The author quickly pulls the reader into the text through a first person rendition of the events/trends/moments that she writes about.

She describes how Nairobi youth went literally on hunting parties, their clubbing life from Hallians to Blue Post Hotel Thika, their fashion and décor fads from bell-bottom pants to wet-look shirts and platform shoes, Lara 67 and Charming 69 nail varnish – particularly useful in calling to question the methodological positioning in the humanities and social sciences where we’re always chided to stand apart from the data we analyse.

Here Nyairo has shown how one can actually use proximity to their research subject or data to come up with a compelling story. Understood as personal experience narratives, these snippets of Nairobi life back in the day enable a basis for comparisons with contemporary youth culture.

There is something quite noteworthy about the style of the text: music is central to this book. Indeed, it is not farfetched to state that the author thinks through music, hence the seven interludes, the breaks that lie between the chapters. She will have a line from a famous hit for almost every occasion.

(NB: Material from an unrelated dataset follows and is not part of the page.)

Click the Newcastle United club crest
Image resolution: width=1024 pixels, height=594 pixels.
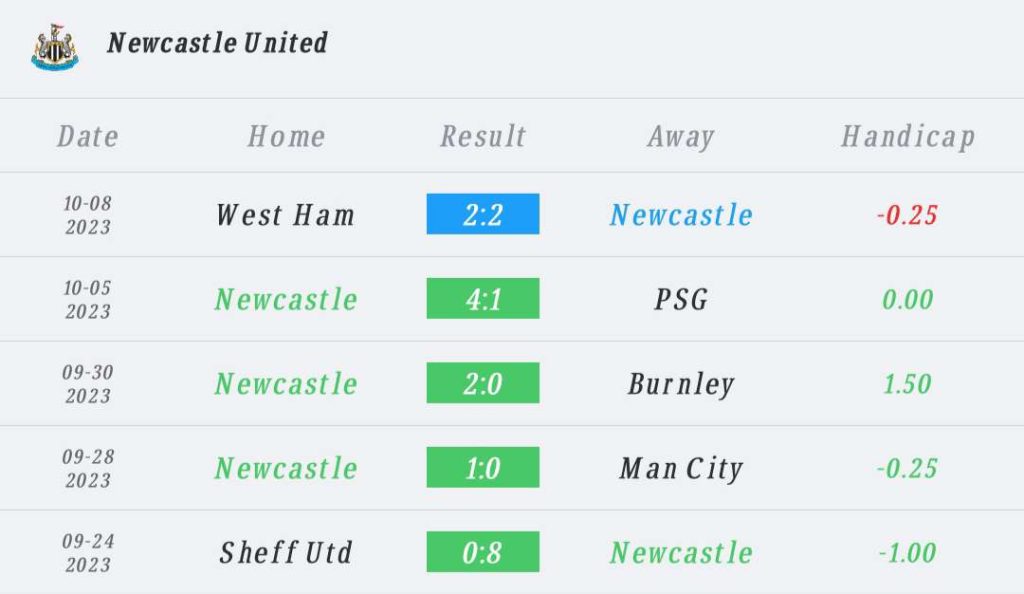coord(55,47)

Particularly evocative, told as a personal experience narrative, is the second Interlude, “Remembering August 1,1982; The Day the Music Died”.

There is no attempt to make a major political claim about the event; the beauty lies in the simplicity of the telling, blow by blow, of how the event impacted upon the lives of city dwellers right down to affecting the ways in which city folk would henceforth consume nyama choma, mutura, kachumbari, boiro and Tusker! 

The events of that day, Nyairo avers “set the intellectual, political and sociocultural tone for the entire 1980s – a time of austerity and fear” (p.99). The phrase “down memory lane” aptly captures what the music that percolates through this text does to you.

GRAMMAR OF OFFICIALDOM

 “What is the grammar of officialdom?”, the author asks of us. Its proclamations, such as they are, reveal the state’s chameleon nature.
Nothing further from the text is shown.